→ SUPPLIED TEXT
West China Second Hospital, Sichuan University, Chengdu, China
Disclosures: Y. Shang: None.H. Li: None.J. Ma: None.Y. Tang: None.S. Li: None.P. Li: None.B. Sheng: None.R. Wang: None.
Background

Maternal hypotension is the most frequent complication of spinal anaesthesia for caesarean section. Intravenous fluid pre-loading is one of measures to prevent hypotension. However, the advantages of colloid for pre-load remain controversial compared with crystalloid pre-load.

Objectives

We aimed to assess the efficacy of colloid vs crystalloid for pre-load at reducing spinal hypotension during cesarean delivery.

Search methods

We searched Cochrane Library, MEDLINE and EMBASE to identify all studies published up to October, 2018, through OVID and Pubmed, in any language.

Selection criteria

We included randomised controlled trials, comparing colloid pre-load with crystalloid pre-load in women having spinal anaesthesia for caesarean section. Primary outcomes were the incidence of hypotension and vasopressor requirement. Secondary outcomes included nausea and vomiting, Apgar scores and neonatal acidosis.

Data collection and analysis

Using standard forms, two authors independently extracted the data from eligible studies and assessed the risk of bias. We used mean differences (MDs) or standardised mean differences (SMDs) for expressing continuous outcomes and risk ratios (RRs) for dichotomous outcomes. We described the quality of evidence of each outcome by using the system developed by the GRADE Working Group.

→ APPLY WHAT YOU READ
A. In the abstract on fluid pre-loading, which databases did the authors search?
B. Print the part of the abstract on fluid pre-loading starting at "Selection criteria" and ending at "GRADE Working Group.".
C. Decide whether each statement agrees with the abstract on fluid pre-loading, giving yes or no and the deciding words: (i) Two authors extracted the data independently. (ii) The search covered studies published up to December 2018. (iii) Apgar scores were a primary outcome.
The listing has no connection to the abstract on fluid pre-loading.

→ PROVIDED MATERIAL
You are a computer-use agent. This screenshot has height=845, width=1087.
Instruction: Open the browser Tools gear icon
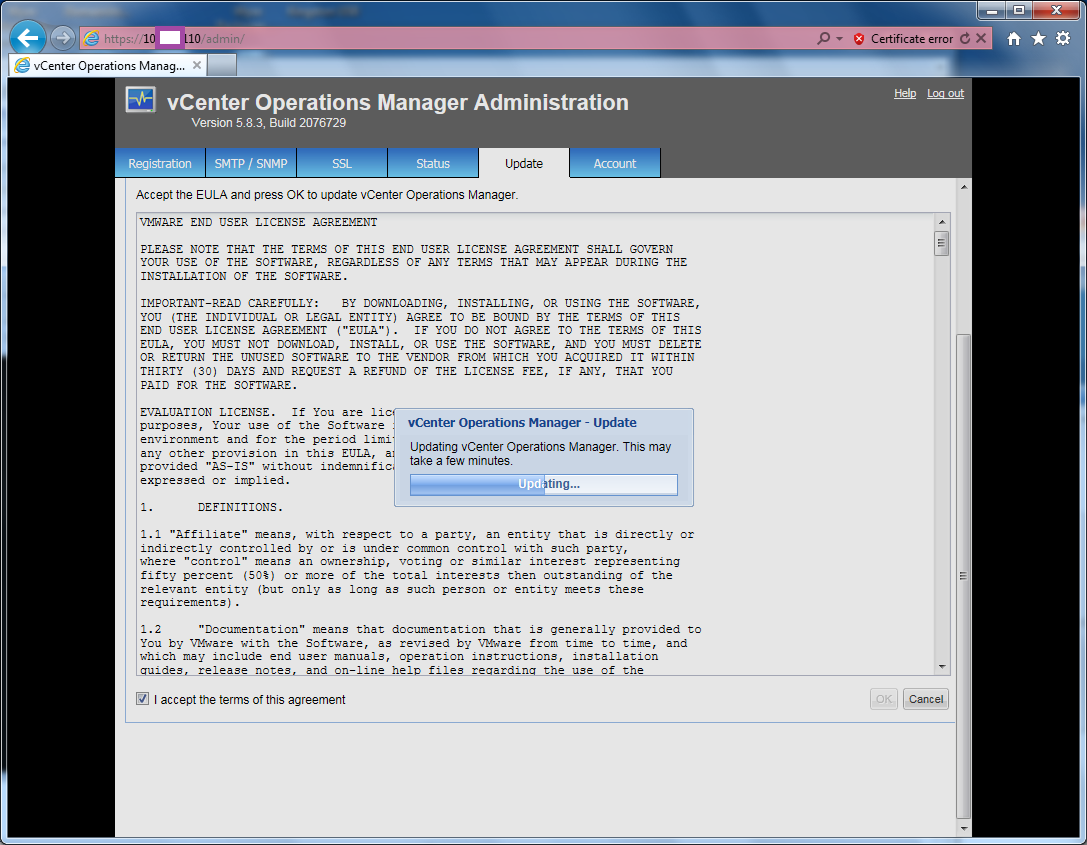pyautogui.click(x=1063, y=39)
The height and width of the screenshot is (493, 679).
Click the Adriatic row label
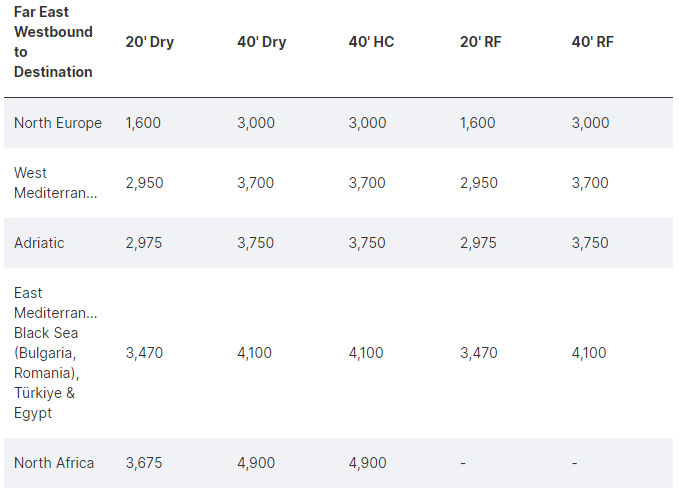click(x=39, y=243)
==
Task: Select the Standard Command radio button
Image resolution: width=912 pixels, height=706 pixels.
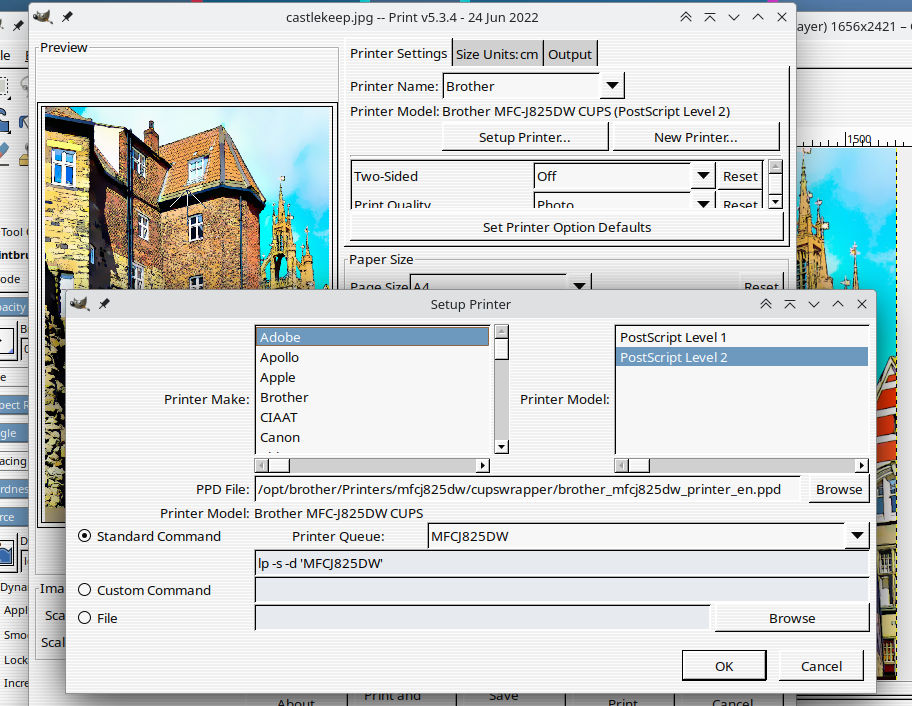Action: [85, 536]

→ EXERCISE ANSWERS
A. Cochrane Library, MEDLINE and EMBASE.

B.
Selection criteria

We included randomised controlled trials, comparing colloid pre-load with crystalloid pre-load in women having spinal anaesthesia for caesarean section. Primary outcomes were the incidence of hypotension and vasopressor requirement. Secondary outcomes included nausea and vomiting, Apgar scores and neonatal acidosis.

Data collection and analysis

Using standard forms, two authors independently extracted the data from eligible studies and assessed the risk of bias. We used mean differences (MDs) or standardised mean differences (SMDs) for expressing continuous outcomes and risk ratios (RRs) for dichotomous outcomes. We described the quality of evidence of each outcome by using the system developed by the GRADE Working Group.

C.
(i) Yes: "two authors independently extracted the data from eligible studies"
(ii) No: "published up to October, 2018"
(iii) No: "Secondary outcomes included nausea and vomiting, Apgar scores and neonatal acidosis"